Oysa; somut olayda birbiriyle çelişen tanık
beyanlarıyla yetinilmiş olup başkaca bir inceleme yapılmamıştır. Davanın
belirlenen nitelendirmesi ve olayların gelişimi karşısında, yemin delili
hatırlatılmak suretiyle davacının yemin deliline başvurmamasına hukuki bir
sonuç bağlanarak sonuca gidilmiş olması doğru olmamıştır.
Hal böyle olunca; davalı A.U. ile oğlu M.U.'ın
yerleşim yerlerinin saptanmasına ilişkin olarak; muhtarlıktan ikametgah
senetleri elde edilmeli, ilgili nüfus müdürlüğünden sağlanan nüfus kayıt
örnekleri ile yerleşim yeri ve diğer adres belgelerinden yararlanılmalı, adres
değişiklik ve nakillerine ilişkin bilgilere ulaşılmalı, özellikle ilgili nüfus
müdürlüğü’nden adres hareketleri, tarihleriyle birlikte istenilmeli,
ilgililerin su, elektrik, telefon, internet, doğalgaz gibi aboneliklerinin
hangi adreste kimin adına tesis edildiği saptanmalı, seçmen bilgi kayıtları ile
vergi kayıtları getirtilmeli, varsa çalışmaları nedeniyle resmi/özel kurum ve
kuruluşlara verilen belgelerde yer alan adresler dikkate alınmalı, ilgililerin
ikamet ettikleri yer itibariyle geniş kapsamlı Jandarma Komutanlığı/Emniyet Müdürlüğü
araştırması yapılmalı, gerektiğinde mahalli bilirkişiler temin edilip keşif
yapılmak suretiyle yerinde çekişmeli bölümün dava dışı A.A. ile davalı A.U.
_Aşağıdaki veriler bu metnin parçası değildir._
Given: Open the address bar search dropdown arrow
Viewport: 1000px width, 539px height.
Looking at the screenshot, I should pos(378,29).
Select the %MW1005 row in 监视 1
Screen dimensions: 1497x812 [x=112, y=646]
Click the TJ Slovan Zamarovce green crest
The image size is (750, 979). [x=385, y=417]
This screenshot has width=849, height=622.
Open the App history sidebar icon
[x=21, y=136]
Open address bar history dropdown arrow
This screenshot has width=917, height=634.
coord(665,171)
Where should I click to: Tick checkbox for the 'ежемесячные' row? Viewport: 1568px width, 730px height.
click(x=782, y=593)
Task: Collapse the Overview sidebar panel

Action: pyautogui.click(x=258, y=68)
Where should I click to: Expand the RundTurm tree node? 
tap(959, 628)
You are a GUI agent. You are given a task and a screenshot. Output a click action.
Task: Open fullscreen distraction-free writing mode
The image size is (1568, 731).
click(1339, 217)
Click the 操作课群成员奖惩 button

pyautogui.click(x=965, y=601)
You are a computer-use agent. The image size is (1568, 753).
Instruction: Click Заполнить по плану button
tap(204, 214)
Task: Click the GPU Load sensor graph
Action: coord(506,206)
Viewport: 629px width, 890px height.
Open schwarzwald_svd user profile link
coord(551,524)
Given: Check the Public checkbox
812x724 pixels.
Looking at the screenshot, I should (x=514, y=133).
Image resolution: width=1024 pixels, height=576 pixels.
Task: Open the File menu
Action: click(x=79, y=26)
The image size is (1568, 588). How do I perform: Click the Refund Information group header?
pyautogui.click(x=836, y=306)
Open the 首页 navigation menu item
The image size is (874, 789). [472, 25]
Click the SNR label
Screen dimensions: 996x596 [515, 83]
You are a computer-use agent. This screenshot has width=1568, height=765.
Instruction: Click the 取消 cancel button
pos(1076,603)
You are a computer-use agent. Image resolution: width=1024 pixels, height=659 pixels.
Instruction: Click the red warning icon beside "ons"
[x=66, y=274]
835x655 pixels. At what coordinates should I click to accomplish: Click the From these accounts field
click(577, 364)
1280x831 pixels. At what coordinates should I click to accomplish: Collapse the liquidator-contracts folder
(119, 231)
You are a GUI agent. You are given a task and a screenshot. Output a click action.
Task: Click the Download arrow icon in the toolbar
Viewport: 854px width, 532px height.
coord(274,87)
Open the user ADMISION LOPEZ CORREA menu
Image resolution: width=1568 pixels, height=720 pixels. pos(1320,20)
arasında düzenlenen sözleşme tarihleri de gözetilerek fiilen kimin tasarrufu
altında olduğu belirlenmeli, dosyada mevcut bilirkişi rapor içerikleri ile
mahkemece dinlenen tanıkların anlatımları dikkate alınmalı, böylelikle toplanan
kanıtlar ışığı altında değerlendirildikten sonra elde edilecek sonuca göre
hüküm kurulmalıdır.
Bu maddi ve hukuki olgular göz önünde
bulundurulmaksızın, mahkemece eksik inceleme ve araştırma sonucu davanın
reddine karar verilmesi, usul ve yasaya aykırı olup, bozma nedenidir.
SONUÇ : Hal böyle olunca, davacının bu yöne değinen temyiz
itirazları yerindedir.Kabulü ile yerel mahkeme kararının 6100 sayılı HMK.nun
geçici 3/2.maddesi yollaması ile 1086 sayılı HUMK.nun 428.maddesi gereğince
BOZULMASINA, alınan peşin harcın temyiz edene geri verilmesine, 16.01.2013
tarihinde oybirliğiyle karar verildi.